Dataset records =

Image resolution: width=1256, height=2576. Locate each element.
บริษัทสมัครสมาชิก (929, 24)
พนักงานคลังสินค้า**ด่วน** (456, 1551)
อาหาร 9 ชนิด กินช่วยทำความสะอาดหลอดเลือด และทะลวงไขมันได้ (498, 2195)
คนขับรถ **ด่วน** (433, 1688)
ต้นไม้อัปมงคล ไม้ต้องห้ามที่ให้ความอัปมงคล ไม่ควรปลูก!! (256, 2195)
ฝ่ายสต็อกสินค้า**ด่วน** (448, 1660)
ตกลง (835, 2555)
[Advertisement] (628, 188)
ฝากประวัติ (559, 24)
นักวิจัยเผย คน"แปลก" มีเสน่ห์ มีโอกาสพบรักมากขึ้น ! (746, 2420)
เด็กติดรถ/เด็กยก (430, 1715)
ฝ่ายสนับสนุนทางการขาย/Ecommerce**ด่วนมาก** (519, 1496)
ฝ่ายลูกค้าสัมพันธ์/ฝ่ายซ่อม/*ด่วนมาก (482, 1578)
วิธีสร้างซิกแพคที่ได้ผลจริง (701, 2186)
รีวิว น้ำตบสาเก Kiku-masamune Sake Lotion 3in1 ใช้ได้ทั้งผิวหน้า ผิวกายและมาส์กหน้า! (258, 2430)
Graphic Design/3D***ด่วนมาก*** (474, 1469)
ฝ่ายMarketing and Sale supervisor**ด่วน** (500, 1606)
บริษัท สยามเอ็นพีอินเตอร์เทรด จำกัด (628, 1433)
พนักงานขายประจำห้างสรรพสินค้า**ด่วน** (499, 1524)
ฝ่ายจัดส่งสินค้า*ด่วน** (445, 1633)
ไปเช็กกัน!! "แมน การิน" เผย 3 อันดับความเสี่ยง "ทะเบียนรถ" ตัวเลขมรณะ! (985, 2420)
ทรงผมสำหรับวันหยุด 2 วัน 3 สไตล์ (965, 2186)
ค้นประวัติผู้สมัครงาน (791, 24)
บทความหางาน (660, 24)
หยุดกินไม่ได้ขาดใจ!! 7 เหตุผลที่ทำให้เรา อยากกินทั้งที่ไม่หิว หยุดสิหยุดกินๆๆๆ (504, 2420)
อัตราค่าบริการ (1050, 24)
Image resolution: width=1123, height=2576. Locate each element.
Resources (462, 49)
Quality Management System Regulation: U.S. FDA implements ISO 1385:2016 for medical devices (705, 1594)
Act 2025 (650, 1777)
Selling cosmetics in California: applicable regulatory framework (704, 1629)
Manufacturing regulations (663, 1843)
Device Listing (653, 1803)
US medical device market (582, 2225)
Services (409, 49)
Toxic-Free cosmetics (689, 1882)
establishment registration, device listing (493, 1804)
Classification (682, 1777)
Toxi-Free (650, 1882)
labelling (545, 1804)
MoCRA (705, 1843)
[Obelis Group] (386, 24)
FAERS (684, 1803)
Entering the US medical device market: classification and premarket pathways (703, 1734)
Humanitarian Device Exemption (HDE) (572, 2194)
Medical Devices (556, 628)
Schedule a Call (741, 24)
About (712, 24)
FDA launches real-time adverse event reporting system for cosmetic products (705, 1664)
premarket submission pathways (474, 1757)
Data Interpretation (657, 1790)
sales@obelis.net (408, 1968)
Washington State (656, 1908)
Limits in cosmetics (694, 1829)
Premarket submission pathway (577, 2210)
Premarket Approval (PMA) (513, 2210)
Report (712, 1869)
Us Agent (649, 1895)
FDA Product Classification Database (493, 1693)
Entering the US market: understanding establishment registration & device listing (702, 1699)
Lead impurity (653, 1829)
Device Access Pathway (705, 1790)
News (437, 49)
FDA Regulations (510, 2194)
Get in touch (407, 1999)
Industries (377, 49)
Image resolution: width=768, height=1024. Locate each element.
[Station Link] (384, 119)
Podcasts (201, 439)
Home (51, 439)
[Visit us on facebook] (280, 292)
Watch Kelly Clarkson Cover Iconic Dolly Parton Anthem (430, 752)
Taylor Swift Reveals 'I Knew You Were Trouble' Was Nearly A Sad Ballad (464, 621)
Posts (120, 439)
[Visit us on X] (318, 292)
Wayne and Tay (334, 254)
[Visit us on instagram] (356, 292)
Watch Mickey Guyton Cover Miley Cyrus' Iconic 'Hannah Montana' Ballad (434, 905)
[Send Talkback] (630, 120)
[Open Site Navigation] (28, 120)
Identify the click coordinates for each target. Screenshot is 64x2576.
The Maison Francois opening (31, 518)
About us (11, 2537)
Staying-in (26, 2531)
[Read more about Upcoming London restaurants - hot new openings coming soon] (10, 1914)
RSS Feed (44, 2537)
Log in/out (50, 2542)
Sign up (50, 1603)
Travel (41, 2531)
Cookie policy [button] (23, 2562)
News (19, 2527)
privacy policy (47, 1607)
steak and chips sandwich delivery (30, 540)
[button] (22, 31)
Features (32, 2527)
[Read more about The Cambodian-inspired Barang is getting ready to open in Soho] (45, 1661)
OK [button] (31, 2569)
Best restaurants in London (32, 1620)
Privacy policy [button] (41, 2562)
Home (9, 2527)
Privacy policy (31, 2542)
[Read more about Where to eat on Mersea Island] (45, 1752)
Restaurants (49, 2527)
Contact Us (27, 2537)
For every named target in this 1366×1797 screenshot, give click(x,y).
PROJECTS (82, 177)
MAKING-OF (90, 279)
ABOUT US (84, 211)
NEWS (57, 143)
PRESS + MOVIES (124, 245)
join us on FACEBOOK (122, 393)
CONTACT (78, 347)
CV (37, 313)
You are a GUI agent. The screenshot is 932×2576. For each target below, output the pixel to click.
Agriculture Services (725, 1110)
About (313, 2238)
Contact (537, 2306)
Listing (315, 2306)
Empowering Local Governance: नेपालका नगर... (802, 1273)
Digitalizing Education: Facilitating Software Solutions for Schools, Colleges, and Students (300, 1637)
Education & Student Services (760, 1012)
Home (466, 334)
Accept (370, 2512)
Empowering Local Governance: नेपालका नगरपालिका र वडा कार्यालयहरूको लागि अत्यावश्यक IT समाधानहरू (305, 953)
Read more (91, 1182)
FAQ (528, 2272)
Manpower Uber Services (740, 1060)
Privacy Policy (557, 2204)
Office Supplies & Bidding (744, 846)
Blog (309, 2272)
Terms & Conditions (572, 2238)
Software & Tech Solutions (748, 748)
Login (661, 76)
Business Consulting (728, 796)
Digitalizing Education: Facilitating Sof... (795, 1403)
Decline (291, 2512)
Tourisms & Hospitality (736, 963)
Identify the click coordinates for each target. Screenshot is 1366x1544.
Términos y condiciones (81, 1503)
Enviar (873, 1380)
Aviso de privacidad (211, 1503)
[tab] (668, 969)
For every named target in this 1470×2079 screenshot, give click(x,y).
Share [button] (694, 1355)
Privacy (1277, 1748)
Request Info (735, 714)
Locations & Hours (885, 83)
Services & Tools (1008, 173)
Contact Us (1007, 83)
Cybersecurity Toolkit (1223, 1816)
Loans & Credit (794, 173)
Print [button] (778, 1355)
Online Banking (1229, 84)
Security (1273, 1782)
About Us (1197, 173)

What to work on =
If a line above includes the string "coordinates", pick it out.

Response to this exercise =
Identify the click coordinates for each target. Screenshot is 64x2576.
Identify the click coordinates for each target. Screenshot is 1366x1544.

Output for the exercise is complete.